Copy the records below, from the line containing "You are a GUI" through the last line; leave out pictures.

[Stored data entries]
▶
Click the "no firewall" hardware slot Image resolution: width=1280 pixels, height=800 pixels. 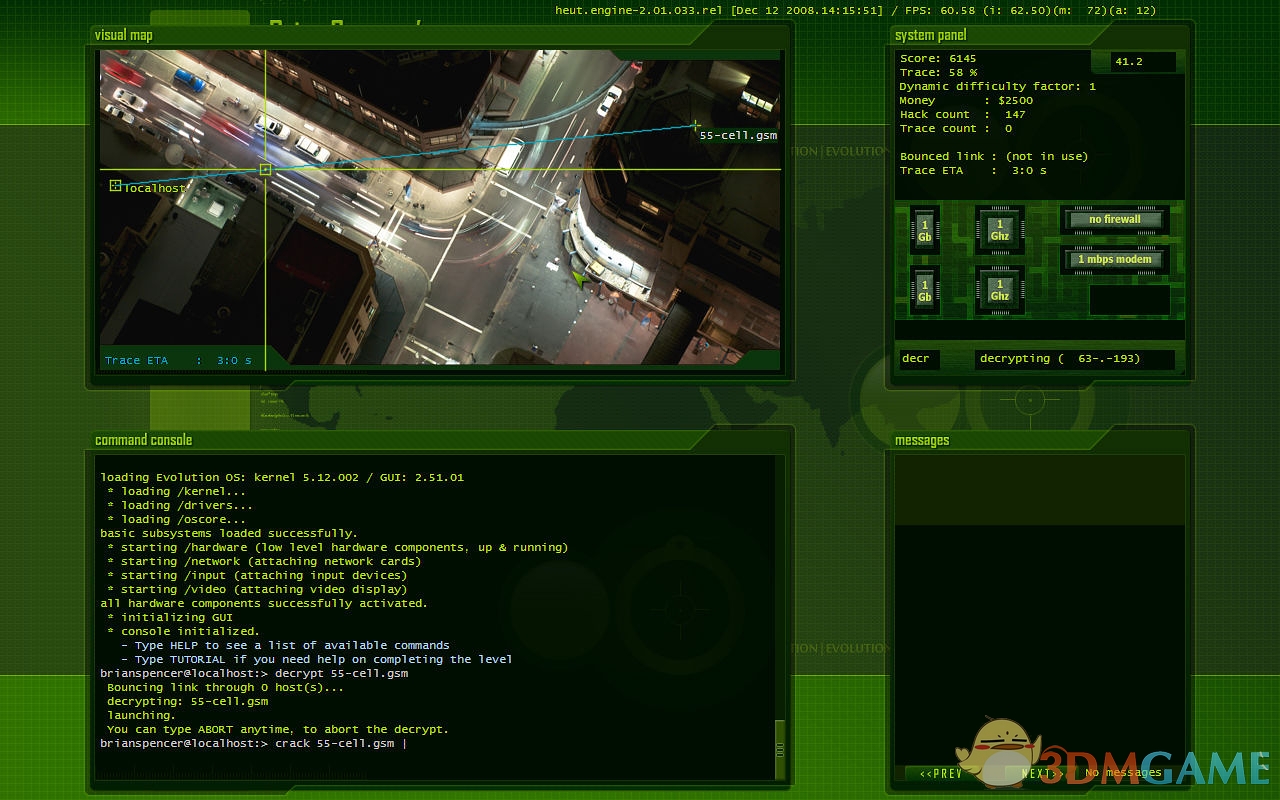(x=1114, y=219)
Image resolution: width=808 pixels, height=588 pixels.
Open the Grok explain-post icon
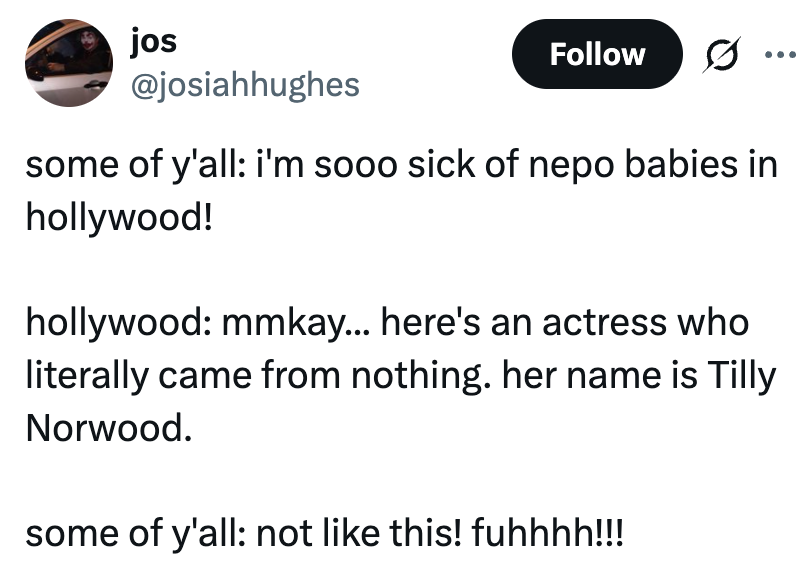coord(717,55)
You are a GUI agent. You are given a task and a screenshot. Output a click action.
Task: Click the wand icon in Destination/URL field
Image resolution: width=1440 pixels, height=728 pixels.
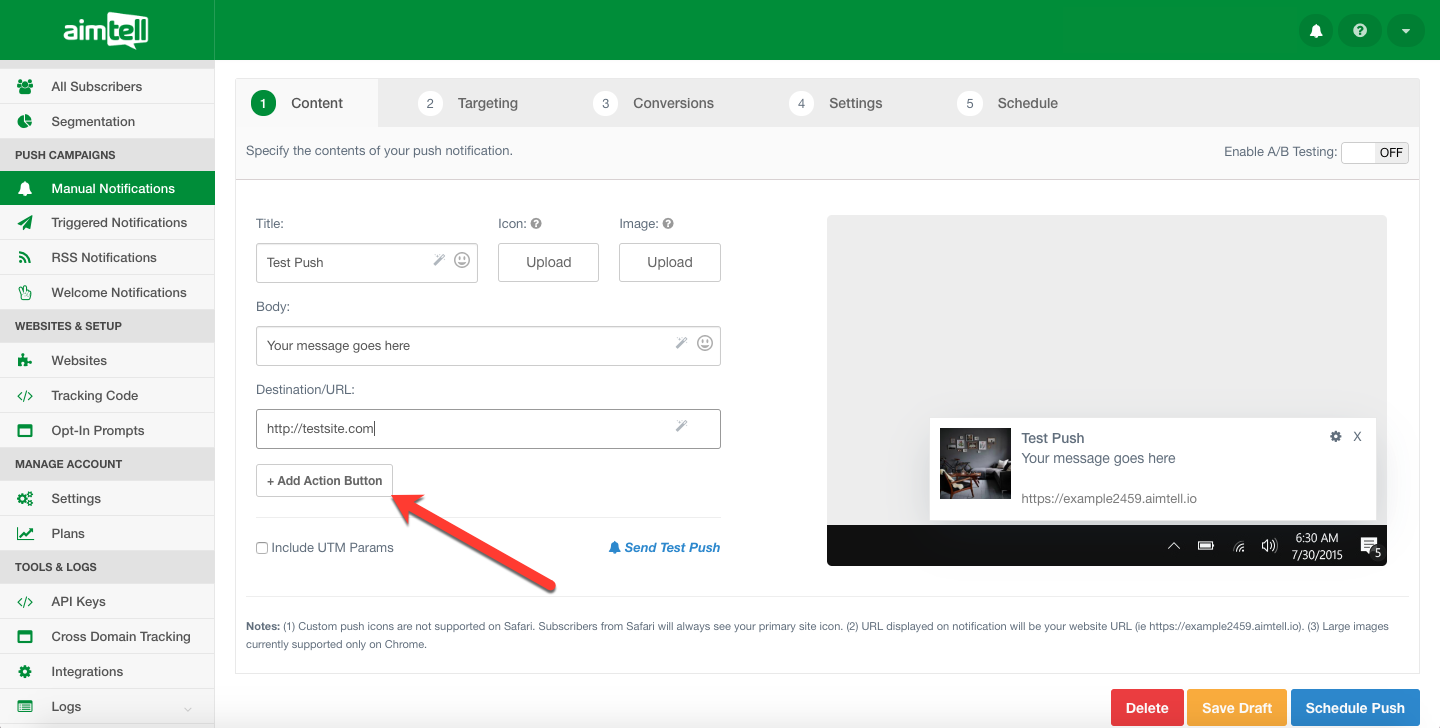pos(681,426)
◀
OUTPUT OF THE EXERCISE =
You are a GUI agent. You are given a task and a screenshot. Output a click action.
Task: Click the wand icon in Destination/URL field
Image resolution: width=1440 pixels, height=728 pixels.
pos(681,426)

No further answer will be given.